1. Ga op een veilige plek naar de kant van de weg rijden. Dit is het belangrijkste wat u moet doen, omdat u hiermee kunt voorkomen dat u een ongeval veroorzaakt.
2. Zet uw alarmlichten aan. Dit zal helpen om andere bestuurders te waarschuwen dat u wordt aangehouden en mogelijk hulp nodig heeft.
3. Roep om hulp. Als u zich goed genoeg voelt om te rijden, moet u een sleepwagen of een vriend of familielid bellen om u te komen halen. Als u zich niet goed genoeg voelt om te autorijden, moet u een ambulance bellen.
4. Blijf in de auto totdat er hulp arriveert. Dit is de veiligste plek voor u, omdat het u tegen het verkeer beschermt.
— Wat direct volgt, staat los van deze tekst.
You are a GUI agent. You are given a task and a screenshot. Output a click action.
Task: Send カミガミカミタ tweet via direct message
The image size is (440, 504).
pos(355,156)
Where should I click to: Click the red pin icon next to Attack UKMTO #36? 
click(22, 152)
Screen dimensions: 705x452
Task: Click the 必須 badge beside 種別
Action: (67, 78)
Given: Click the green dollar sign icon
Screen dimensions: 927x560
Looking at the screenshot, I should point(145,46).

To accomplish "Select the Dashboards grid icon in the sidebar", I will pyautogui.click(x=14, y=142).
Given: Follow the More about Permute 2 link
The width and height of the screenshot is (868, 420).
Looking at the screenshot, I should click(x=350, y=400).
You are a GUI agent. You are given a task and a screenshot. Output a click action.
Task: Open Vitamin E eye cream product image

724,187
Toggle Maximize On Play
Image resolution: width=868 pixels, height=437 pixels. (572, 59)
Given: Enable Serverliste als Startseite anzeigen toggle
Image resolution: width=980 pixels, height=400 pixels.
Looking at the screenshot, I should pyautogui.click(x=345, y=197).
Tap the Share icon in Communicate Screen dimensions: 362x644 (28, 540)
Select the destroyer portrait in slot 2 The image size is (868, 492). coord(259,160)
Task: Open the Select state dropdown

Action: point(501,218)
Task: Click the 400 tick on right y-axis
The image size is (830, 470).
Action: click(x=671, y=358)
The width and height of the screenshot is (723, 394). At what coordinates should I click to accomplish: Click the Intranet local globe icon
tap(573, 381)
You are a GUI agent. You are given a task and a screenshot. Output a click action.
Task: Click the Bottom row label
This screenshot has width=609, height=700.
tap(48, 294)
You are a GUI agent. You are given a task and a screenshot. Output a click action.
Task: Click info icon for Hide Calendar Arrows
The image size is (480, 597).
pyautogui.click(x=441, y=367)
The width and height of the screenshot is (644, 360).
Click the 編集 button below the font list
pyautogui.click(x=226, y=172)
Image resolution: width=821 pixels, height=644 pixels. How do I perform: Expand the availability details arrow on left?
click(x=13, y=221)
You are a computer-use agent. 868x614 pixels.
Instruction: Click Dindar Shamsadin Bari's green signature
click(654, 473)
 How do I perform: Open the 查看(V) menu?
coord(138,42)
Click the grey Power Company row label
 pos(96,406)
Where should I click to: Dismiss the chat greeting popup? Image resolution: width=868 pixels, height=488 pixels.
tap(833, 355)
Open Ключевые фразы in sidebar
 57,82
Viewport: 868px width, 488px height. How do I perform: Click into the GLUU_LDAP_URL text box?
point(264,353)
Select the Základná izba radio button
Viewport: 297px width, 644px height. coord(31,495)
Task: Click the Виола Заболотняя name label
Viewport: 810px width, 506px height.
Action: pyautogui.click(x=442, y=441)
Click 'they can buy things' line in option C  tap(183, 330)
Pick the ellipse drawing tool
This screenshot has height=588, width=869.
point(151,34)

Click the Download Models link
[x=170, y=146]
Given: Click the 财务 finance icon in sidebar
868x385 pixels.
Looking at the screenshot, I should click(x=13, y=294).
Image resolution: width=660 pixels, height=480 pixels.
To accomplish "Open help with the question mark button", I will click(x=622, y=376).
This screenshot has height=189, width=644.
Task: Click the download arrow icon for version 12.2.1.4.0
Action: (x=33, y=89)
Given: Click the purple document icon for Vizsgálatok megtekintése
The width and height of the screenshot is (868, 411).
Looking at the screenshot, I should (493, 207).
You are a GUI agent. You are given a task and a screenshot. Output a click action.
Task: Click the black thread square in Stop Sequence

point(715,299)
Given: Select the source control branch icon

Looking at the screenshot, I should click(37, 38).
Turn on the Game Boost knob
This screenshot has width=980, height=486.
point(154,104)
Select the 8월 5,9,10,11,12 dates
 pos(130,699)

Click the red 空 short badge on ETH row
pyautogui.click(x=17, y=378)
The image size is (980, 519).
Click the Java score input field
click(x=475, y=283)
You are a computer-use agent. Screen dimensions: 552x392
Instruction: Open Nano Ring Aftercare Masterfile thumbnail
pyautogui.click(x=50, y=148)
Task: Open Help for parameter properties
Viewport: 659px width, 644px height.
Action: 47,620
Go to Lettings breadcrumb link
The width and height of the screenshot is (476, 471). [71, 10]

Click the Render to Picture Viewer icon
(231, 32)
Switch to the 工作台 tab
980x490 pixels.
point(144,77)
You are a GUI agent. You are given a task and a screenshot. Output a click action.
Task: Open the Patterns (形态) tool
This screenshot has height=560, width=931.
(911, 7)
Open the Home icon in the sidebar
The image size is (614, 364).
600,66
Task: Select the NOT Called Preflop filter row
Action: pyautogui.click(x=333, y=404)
5. Als u zich goed genoeg voelt om uit de auto te stappen, doe dat dan langzaam en voorzichtig. Let goed op het verkeer en andere gevaren.
6. Als u zich flauw voelt, ga dan op een veilige plaats op de grond liggen. Dit zal helpen voorkomen dat u valt en uzelf verwondt.
7. Als u zich slechter begint te voelen, bel dan onmiddellijk opnieuw voor hulp.